▸ **WORK ORDER**: The line with "Instruction: Click the", the line with "Open the Google", and all lines between them in the material below: return these exactly, and no others.

▸ **EXERCISE INPUTS**:

━━━━━━━━━━━━━━━━━━━━

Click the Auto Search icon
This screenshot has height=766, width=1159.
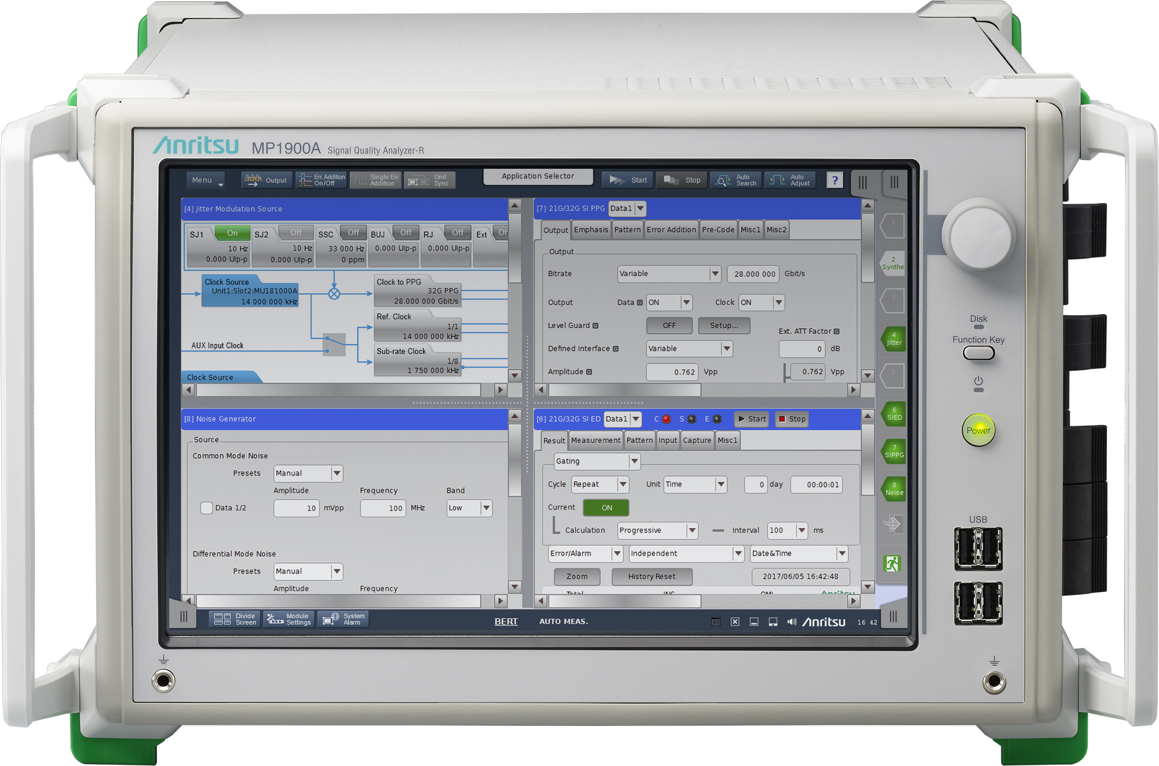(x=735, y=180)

━━━━━━━━━━━━━━━━━━━━

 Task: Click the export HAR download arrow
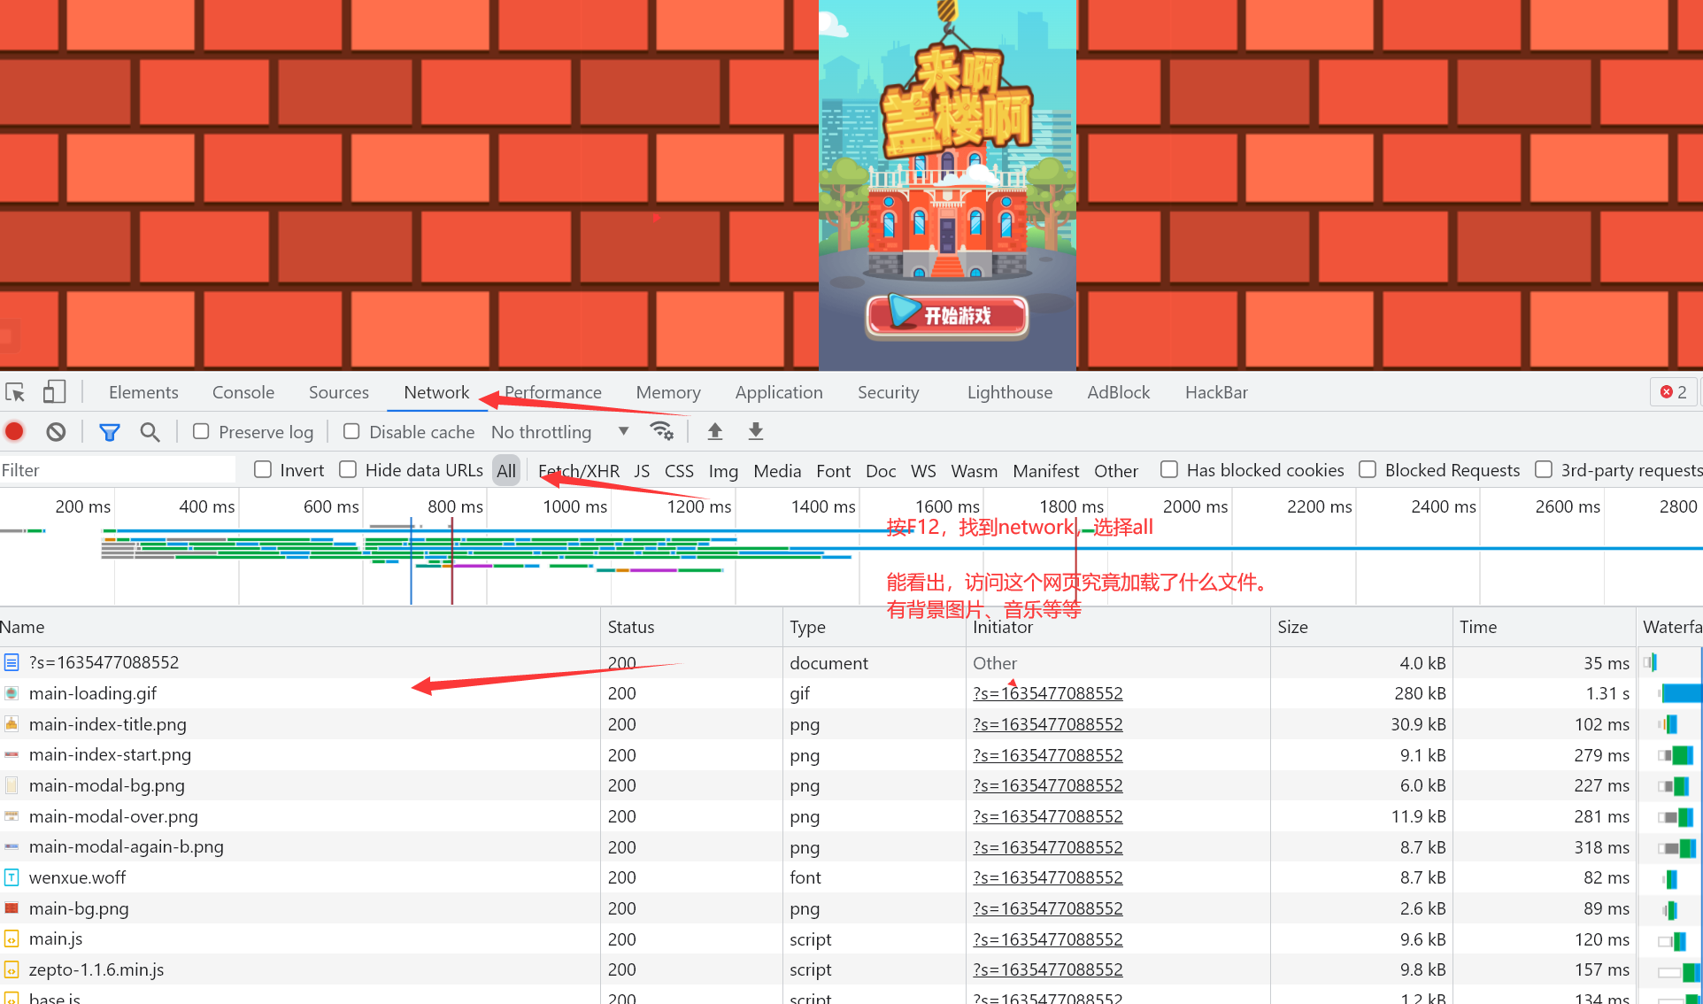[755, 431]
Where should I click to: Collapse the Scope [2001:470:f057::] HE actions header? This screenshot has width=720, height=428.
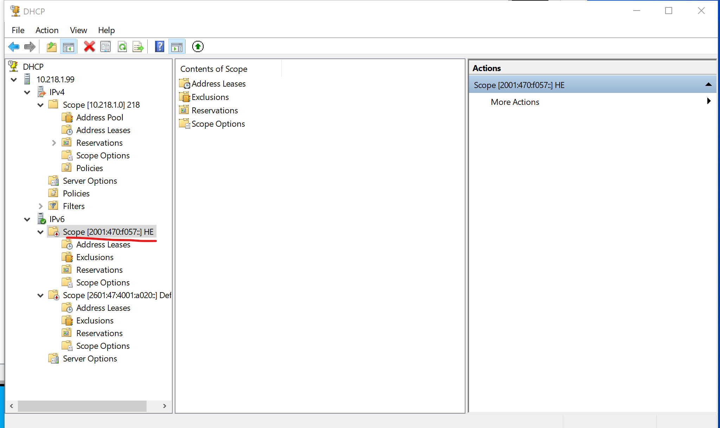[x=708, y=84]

━━━━━━━━━━━━━━━━━━━━

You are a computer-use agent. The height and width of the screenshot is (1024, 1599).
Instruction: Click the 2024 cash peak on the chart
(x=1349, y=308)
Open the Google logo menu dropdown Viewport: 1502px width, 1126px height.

━━━━━━━━━━━━━━━━━━━━

▸ **SOLUTION**:
Instruction: Click the 2024 cash peak on the chart
(x=1349, y=308)
Open the Google logo menu dropdown Viewport: 1502px width, 1126px height.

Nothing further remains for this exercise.